Step 4 in the Buying Process – My offer was accepted – now what??
As one of the top agents in the area, having sold in the 100s of Millions in property – These are the things I have found you need to keep in mind after your offer has been accepted.
- 1. Escrow will open – what does this mean? Escrow is an independent third party that ensures the contract to purchase a home that has been mutually agreed upon by both buyer and seller is followed. As the buyer, these are some basic things you need to keep in mind that need to happen in a timely matter.
- 2. Your deposit needs to be wired into escrow. This is typically 3% of the purchase price, and it needs to get to escrow typically within three business days. I ALWAYS urge my buyers NOT to delay on this as it sends a signal quickly to the seller how serious you are making sure this deal
- 3. You need to alert your lender ASAP that you have opened escrow so she/he can get the process going for you loan approval and order the appraisal. You would have agreed on a stipulated time period in the offer with the seller – but again, I urge my buyers not to delay or procrastinate –
because there are always things that come up!!
- 4. You need to order your inspections – again, there is a time period that would have been agreed to during negotiations. It is best not to delay. I always suggest at least 4 inspections right away – a general inspection, a fireplace/chimney inspection, termite inspection and sewer/septic inspection. These are typically your big-ticket items, and a general inspector will not inspect those things.

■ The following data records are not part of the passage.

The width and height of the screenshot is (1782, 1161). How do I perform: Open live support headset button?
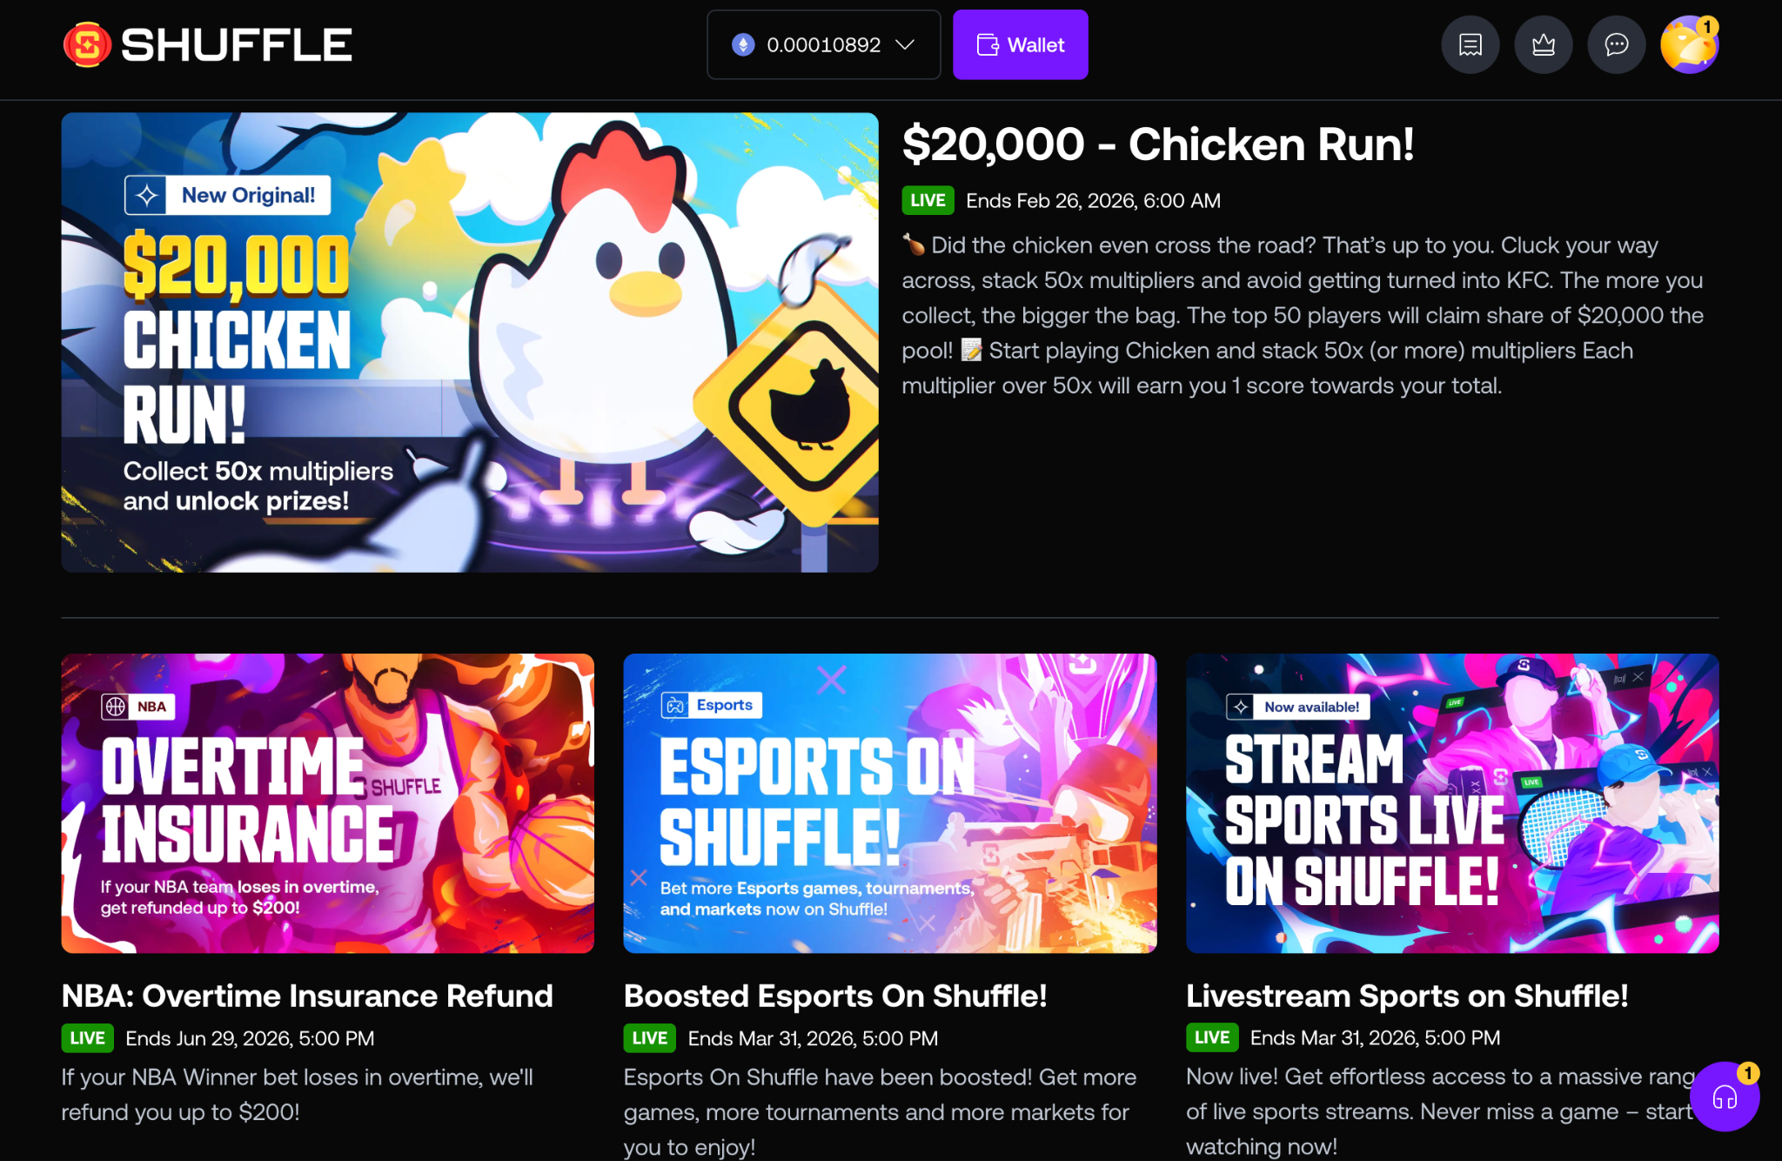click(x=1725, y=1097)

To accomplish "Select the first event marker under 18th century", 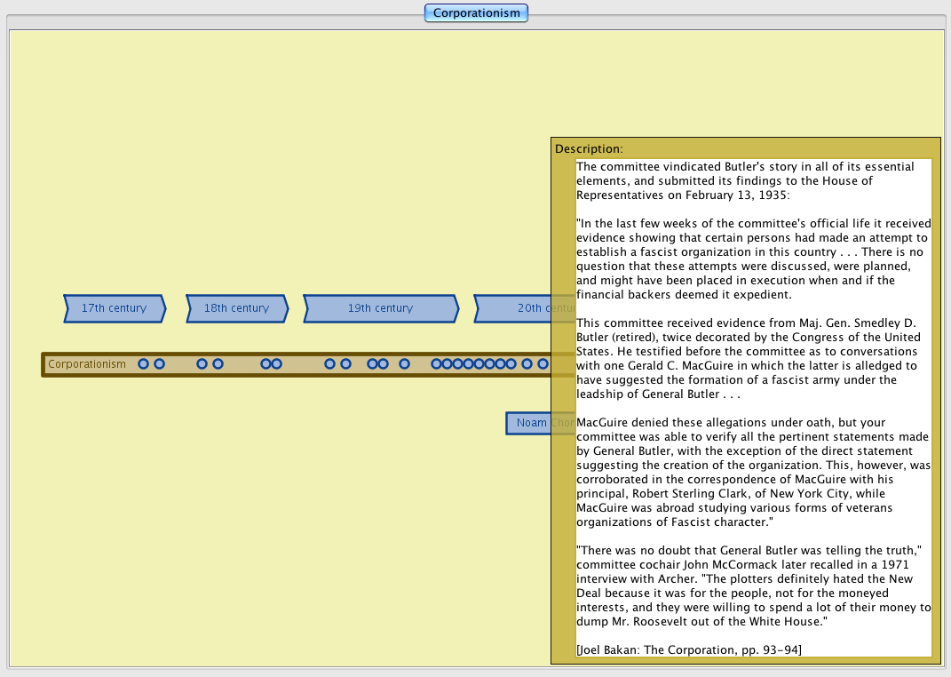I will point(202,364).
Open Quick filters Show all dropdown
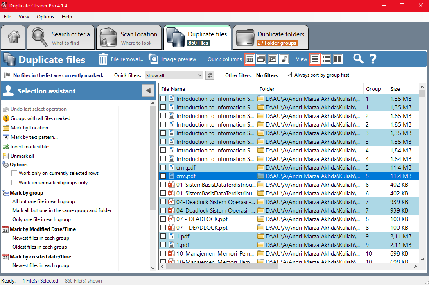The width and height of the screenshot is (429, 285). (x=174, y=75)
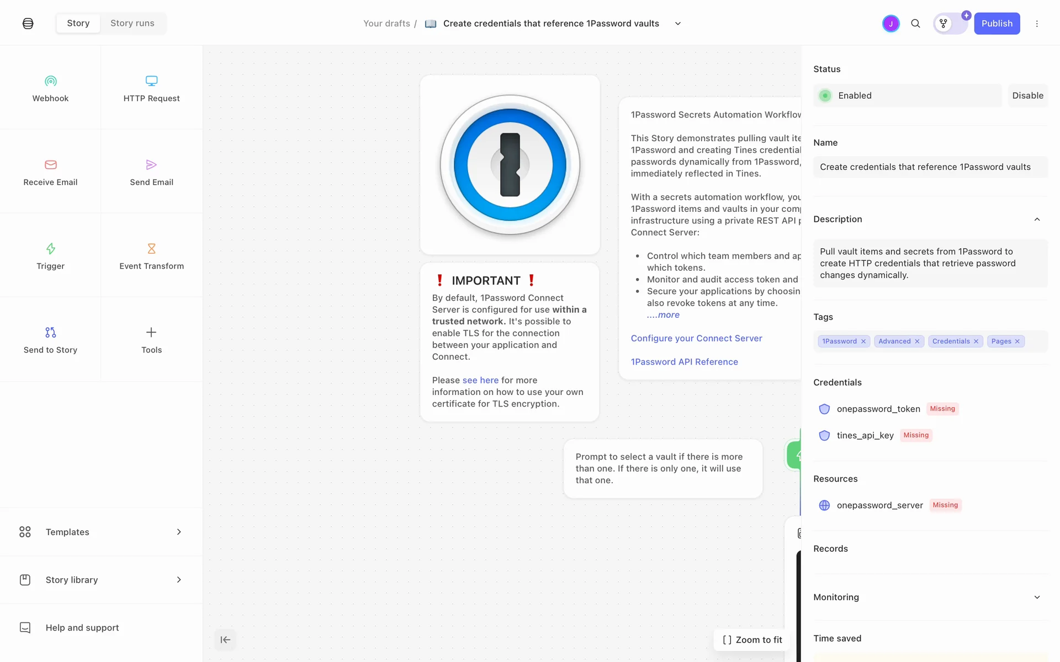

Once the general is complete, it might be suggested that a specialist comes out to further inspect things such as roofs, pools, or foundation for example.
- 5. After inspections are done – you will have the option of negotiating repairs and/or credits for work that needs to be done.
- 6. You need to make sure you have ordered insurance for your home. This is one thing that very often falls through the cracks and will get remembered at the last minute. It takes some time for an insurance policy to be bound, so don’t wait! You will typically need fire and homeowner’s insurance. Sometimes, this is one policy, but there are times when you need a separate fire insurance policy – especially if your home is in a location such as the foothills that is considered higher in risk for fire.
- 7. You need to make sure you order utilities on the property transferred. The seller of the property needs to order them turned off, usually first, and then you need to order them turned on in your name. I typically suggest this happen the day after close for a seamless transition.